What to do:
a – Quote the passage on Madagascar's herbal tonic word for word, beginning at the words that contain "President Rajoelina has" and stopping after "prices to others.".
b – In the passage on Madagascar's herbal tonic, why did the Taskforce recommend that the President contact his counterpart in Madagascar? Answer in one to three sentences.

President Rajoelina has been promoting the herbal tonic, saying it will “change the course of history”.
According to media reports, the Covid-organics will be distributed free of charge to African countries and it will be sold at very low prices to others.
The tonic was developed by a private research institute that has been investing in researching the uses of Madagascar’s traditional medicines.
“The Taskforce commended and appreciated the support offered by the government of Madagascar and they recommended to the President to communicate to his counterpart in Madagascar so that they can avail the same support to South Sudan,” said Dr. Richard Lako the Director-General at the Ministry of Health.
However, the World Health Organization has repeatedly cautioned against self-medication and said in a statement that it did not recommend any scientifically unproved medicines for treating COVID-19.
It said Africans deserve access to medicines that have gone through proper trials even if they are derived from traditional treatments.

Given material:
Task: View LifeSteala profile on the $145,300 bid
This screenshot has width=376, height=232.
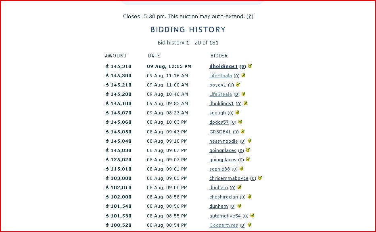Action: tap(221, 76)
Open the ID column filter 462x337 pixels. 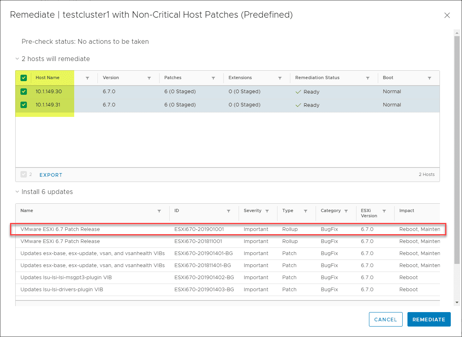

Written answers:
a –
President Rajoelina has been promoting the herbal tonic, saying it will “change the course of history”.
According to media reports, the Covid-organics will be distributed free of charge to African countries and it will be sold at very low prices to others.

b – The Taskforce wanted Madagascar to give South Sudan the same support that the government of Madagascar had already offered. It made the recommendation after praising that support.